▶ WHAT YOU NEED TO DO: Please copy the records word for word, starting at the line containing "The width and height of the screenshot is (342, 194)." and continuing through the last line of the records, with both ends included.

(Records from a dataset)
++++++++
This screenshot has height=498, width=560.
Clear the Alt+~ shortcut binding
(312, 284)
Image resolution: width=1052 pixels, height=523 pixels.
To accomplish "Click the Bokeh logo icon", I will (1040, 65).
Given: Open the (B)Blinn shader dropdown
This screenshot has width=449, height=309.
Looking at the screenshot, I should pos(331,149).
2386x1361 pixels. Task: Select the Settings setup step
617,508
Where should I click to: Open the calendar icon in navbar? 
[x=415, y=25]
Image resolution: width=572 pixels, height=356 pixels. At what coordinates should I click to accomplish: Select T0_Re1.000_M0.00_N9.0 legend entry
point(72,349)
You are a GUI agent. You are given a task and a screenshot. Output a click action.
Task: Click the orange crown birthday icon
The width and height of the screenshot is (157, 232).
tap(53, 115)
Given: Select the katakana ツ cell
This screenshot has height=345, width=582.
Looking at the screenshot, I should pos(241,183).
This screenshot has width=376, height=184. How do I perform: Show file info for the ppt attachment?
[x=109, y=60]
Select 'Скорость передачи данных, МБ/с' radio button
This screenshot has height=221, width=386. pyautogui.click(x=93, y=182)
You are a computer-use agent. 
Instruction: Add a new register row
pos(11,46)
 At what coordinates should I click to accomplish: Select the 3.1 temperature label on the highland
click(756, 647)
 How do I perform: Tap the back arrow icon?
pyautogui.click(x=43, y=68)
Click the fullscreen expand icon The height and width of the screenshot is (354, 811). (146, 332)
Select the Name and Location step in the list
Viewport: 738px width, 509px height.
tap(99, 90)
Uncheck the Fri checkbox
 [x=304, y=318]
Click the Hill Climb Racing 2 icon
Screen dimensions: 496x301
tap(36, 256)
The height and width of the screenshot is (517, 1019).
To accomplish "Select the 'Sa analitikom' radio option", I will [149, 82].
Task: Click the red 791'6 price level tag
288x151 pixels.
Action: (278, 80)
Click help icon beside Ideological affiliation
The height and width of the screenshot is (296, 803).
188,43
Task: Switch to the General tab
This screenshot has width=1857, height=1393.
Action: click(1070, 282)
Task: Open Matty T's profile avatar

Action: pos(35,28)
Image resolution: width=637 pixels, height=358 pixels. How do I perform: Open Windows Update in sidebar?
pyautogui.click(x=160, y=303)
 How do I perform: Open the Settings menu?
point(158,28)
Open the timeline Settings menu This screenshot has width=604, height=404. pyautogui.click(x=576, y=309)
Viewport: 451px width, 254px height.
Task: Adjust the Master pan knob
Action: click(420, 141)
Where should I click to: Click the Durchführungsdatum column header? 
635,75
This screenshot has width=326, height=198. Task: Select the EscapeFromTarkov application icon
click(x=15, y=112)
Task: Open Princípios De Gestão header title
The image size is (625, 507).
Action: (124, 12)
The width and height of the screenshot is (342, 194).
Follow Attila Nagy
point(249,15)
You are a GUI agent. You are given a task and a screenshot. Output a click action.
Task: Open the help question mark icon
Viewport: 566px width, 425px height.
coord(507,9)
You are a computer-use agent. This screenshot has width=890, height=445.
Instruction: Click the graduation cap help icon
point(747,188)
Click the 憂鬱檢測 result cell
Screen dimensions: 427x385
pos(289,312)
++++++++
▶ ANSWER FOR THIS EXERCISE:
The width and height of the screenshot is (342, 194).
Follow Attila Nagy
point(249,15)
You are a GUI agent. You are given a task and a screenshot. Output a click action.
Task: Open the help question mark icon
Viewport: 566px width, 425px height.
coord(507,9)
You are a computer-use agent. This screenshot has width=890, height=445.
Instruction: Click the graduation cap help icon
point(747,188)
Click the 憂鬱檢測 result cell
Screen dimensions: 427x385
pos(289,312)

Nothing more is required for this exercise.